Lets see, where do I start? Maybe a Christmas list in this area? Oh I get it; this is the part where I modestly but yet narcissistically talk about myself. Well, I’ll give it my best shot. I achieved a level of education past high school and mastered my ABC’s; that deserves some credit. From my experience this is an essential quality for a decent conversation, because the afternoon chats with the mannequin in Victoria’s Secret are boring me. Now I know this raises questions as to why the hec am I in Victoria’s Secret;…no comment on that one. Oh and if we ever hang out I can assure you there will be no "awkward silence". I'll be too busy teasing you.
Life's exciting; especially when you realize tomorrow is a chance to try again for the mistake you made today. This helps me cope with embarrassing stunts, like snowboarding down a mountain in nothing but my boxer shorts, all to take on a bet from my friends. Thanks guys. You’re probably wondering at this point if I was dropped on my head as a child. Let me reassure you; I wasn’t, something fell on it. Oh here comes my favorite part. It hasn’t been too noticeable, and I know I need to work a little on it, but a sense of humor might be a good thing around me. I'm just saying, call me crazy, but that’s me…crazy; and what I did in 96 didn’t officially classify me as crazy; I was dismissed of those charges. I also learned to be a patient person from watching paint dry. Yup, I think I’ve mastered that pretty well.
So…I guess this brings me to the end, or not. I might as well stop while I’m still ahead…you’d be just as crazy if you thought I was ahead. Not sure if I accomplished the intended goal here or if I told you what the average girl wants to know. Reading this you either gained little information about me or learned waaayyy too much then you hoped for. Hey, it’s an achievement you made it this far…congratulations! Until then, I’ll be occupied preparing for the zombie apocalypse. Like Mr. Rogers used to say, have a beautiful day in the neighborhood. Any questions?

# # # #

Return the part of the self-introduction above from "So…I guess this" to "neighborhood. Any questions?", copied word for word.

Records provided:
# # # #

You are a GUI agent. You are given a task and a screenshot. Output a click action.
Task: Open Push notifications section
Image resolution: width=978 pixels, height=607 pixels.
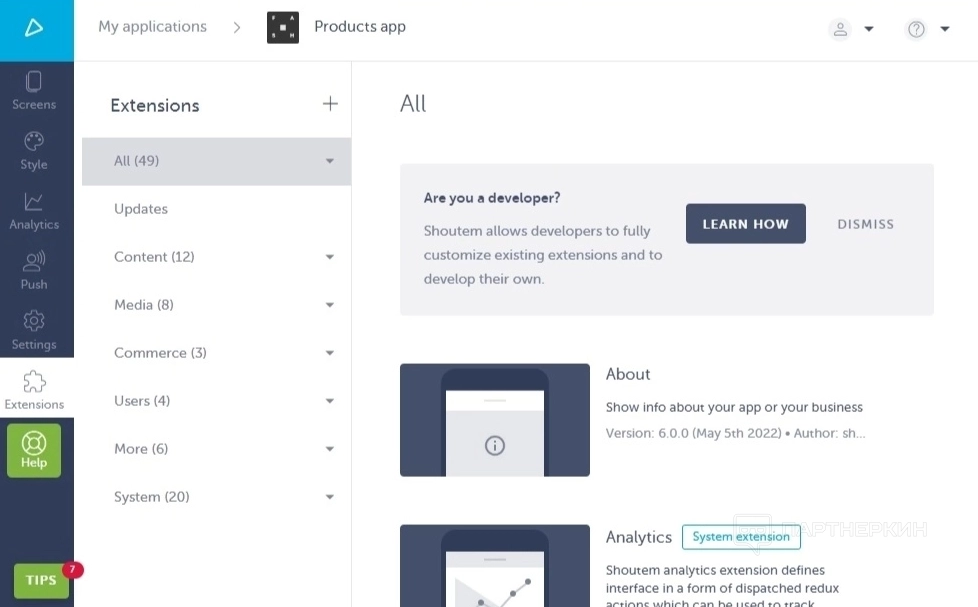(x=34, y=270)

# # # #

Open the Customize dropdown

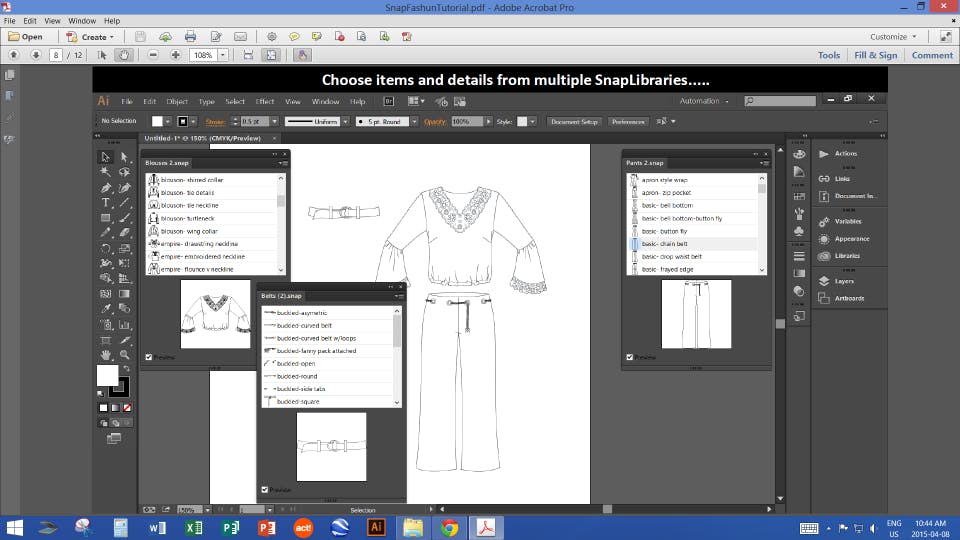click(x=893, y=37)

# # # #

The completed task:
So…I guess this brings me to the end, or not. I might as well stop while I’m still ahead…you’d be just as crazy if you thought I was ahead. Not sure if I accomplished the intended goal here or if I told you what the average girl wants to know. Reading this you either gained little information about me or learned waaayyy too much then you hoped for. Hey, it’s an achievement you made it this far…congratulations! Until then, I’ll be occupied preparing for the zombie apocalypse. Like Mr. Rogers used to say, have a beautiful day in the neighborhood. Any questions?